▶ _PROBLEM_: In your copy of the data, omit the pictures and keep all else exactly as given.

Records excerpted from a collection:
----

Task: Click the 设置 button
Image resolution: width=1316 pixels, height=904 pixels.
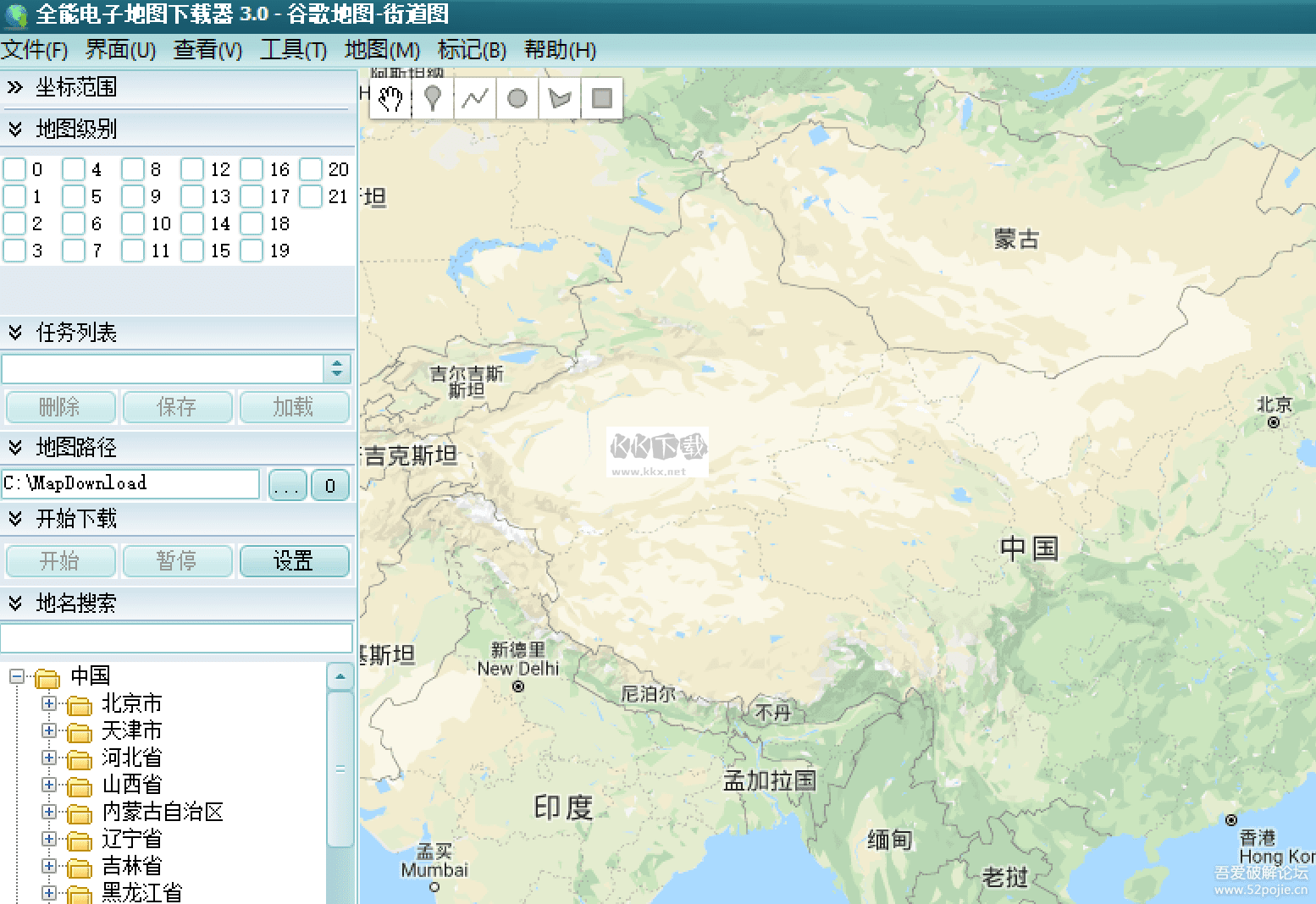Action: 294,560
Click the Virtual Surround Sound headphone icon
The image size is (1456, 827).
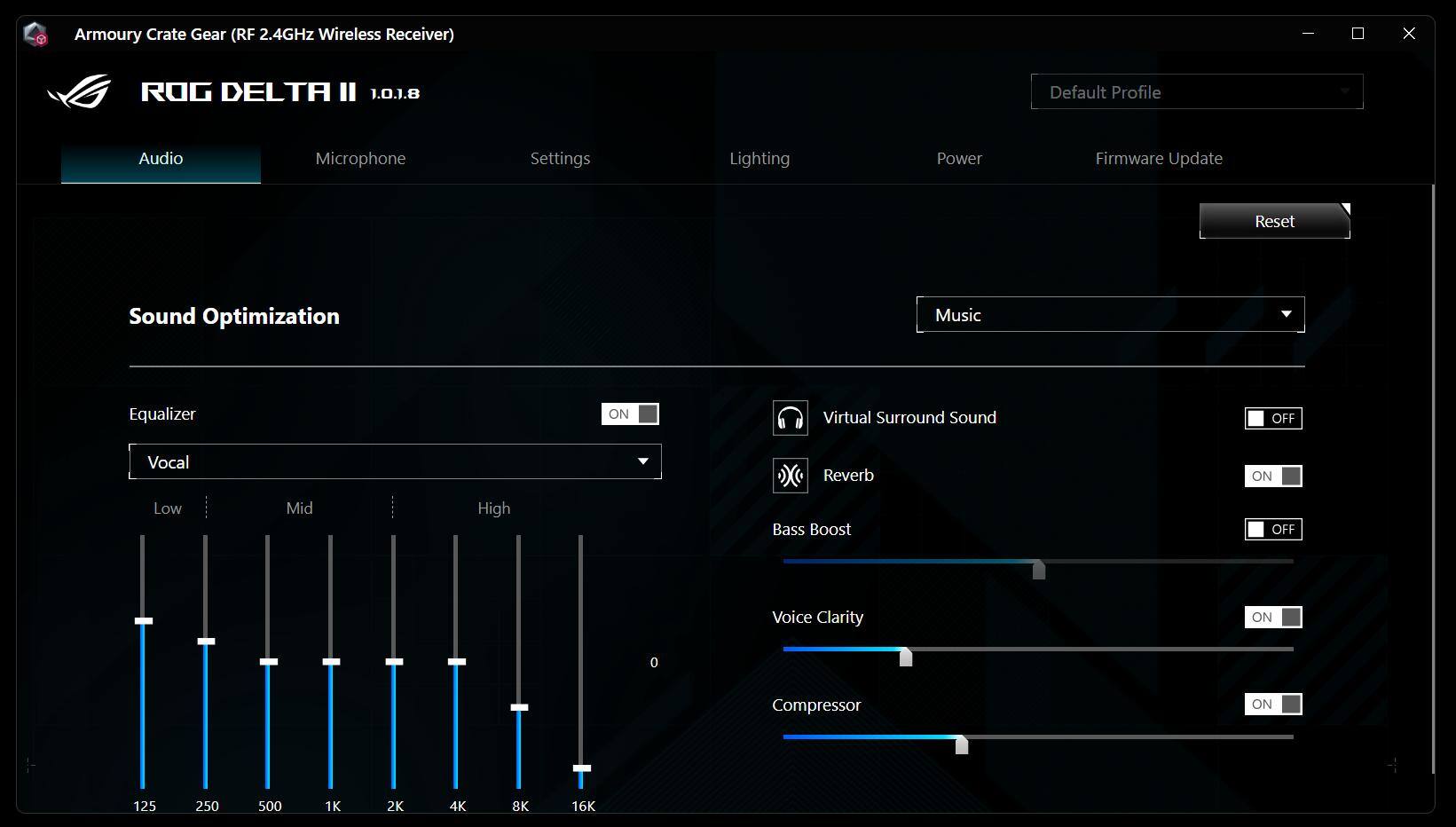790,418
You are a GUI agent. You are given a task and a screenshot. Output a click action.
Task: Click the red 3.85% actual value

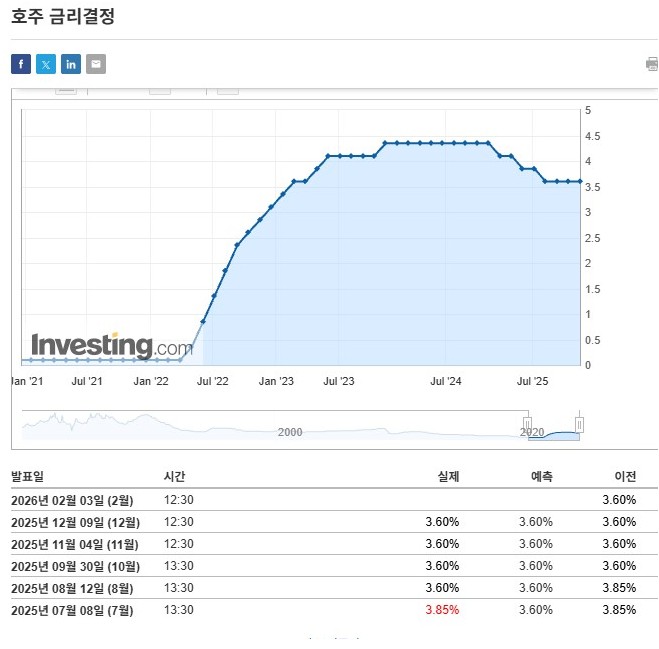click(x=442, y=610)
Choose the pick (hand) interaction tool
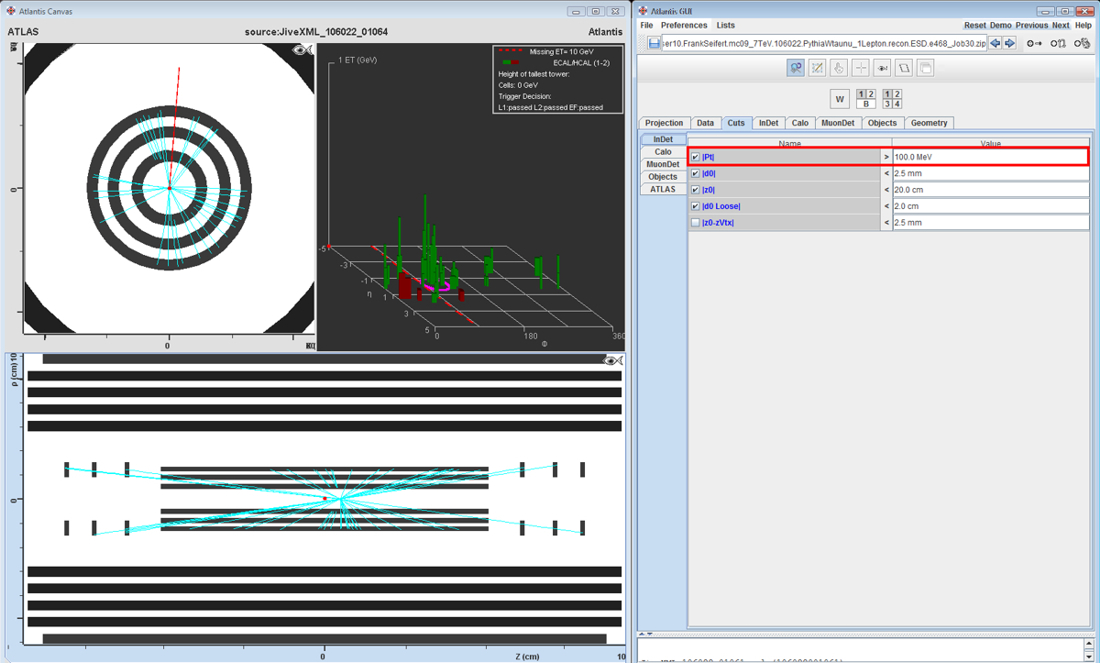The height and width of the screenshot is (663, 1100). pyautogui.click(x=839, y=68)

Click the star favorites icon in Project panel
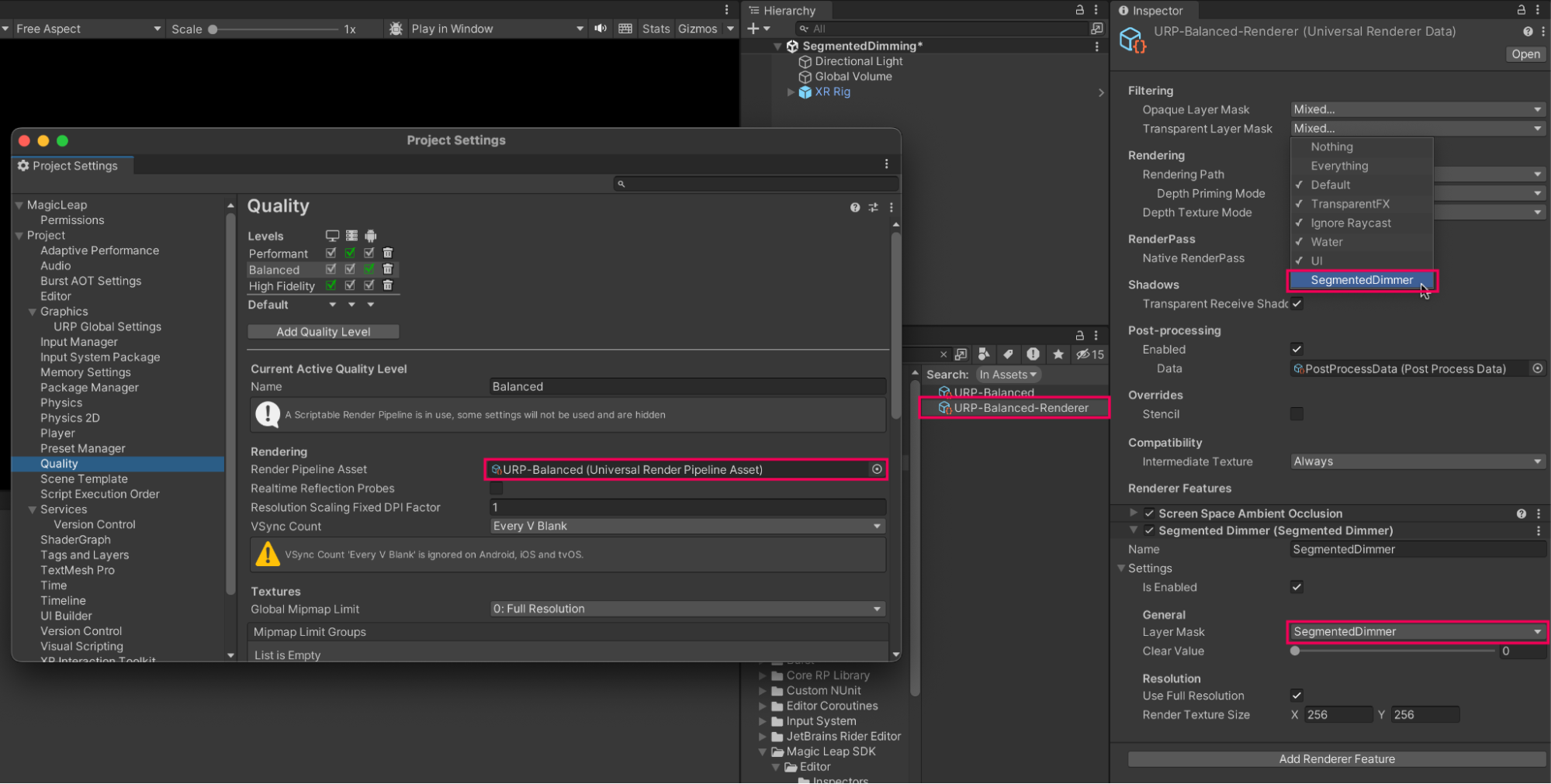[x=1058, y=354]
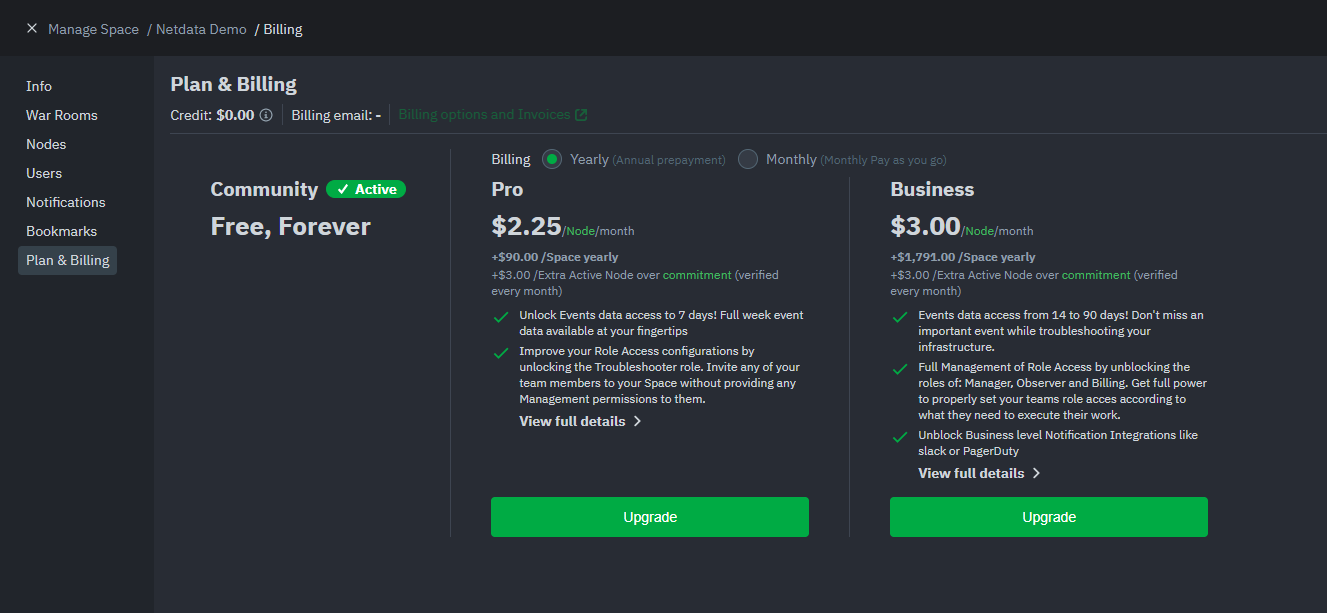Expand Pro plan View full details
Screen dimensions: 1327x613
coord(580,421)
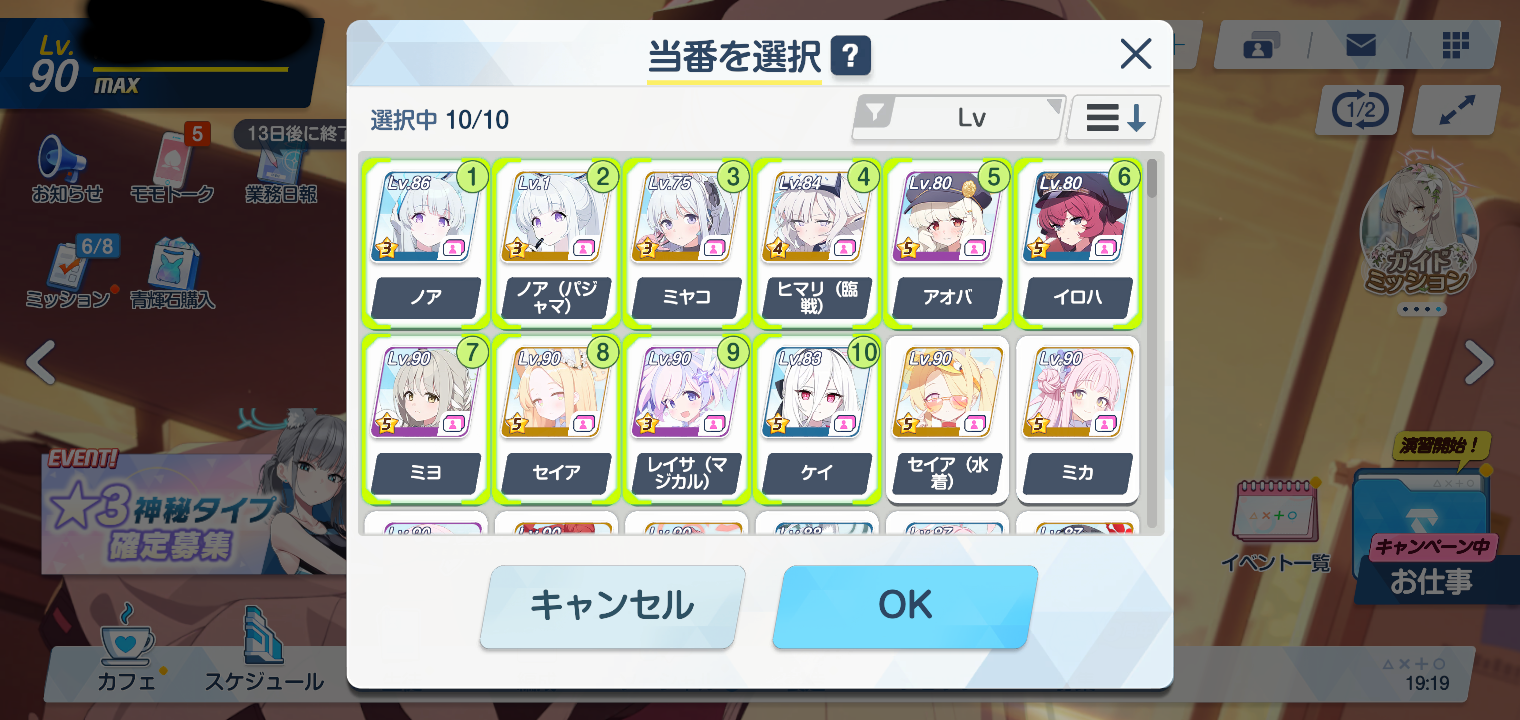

----

▶ _FINISHED EXERCISE_:
Task: Click the 设置 button
Image resolution: width=1316 pixels, height=904 pixels.
Action: 294,560
Click the Virtual Surround Sound headphone icon
The image size is (1456, 827).
790,418
You are a GUI agent. You are given a task and a screenshot. Output a click action.
Task: Click the red 3.85% actual value

click(x=442, y=610)
Choose the pick (hand) interaction tool
The height and width of the screenshot is (663, 1100). pyautogui.click(x=839, y=68)

Click the star favorites icon in Project panel
[x=1058, y=354]
Expand Pro plan View full details
Screen dimensions: 1327x613
coord(580,421)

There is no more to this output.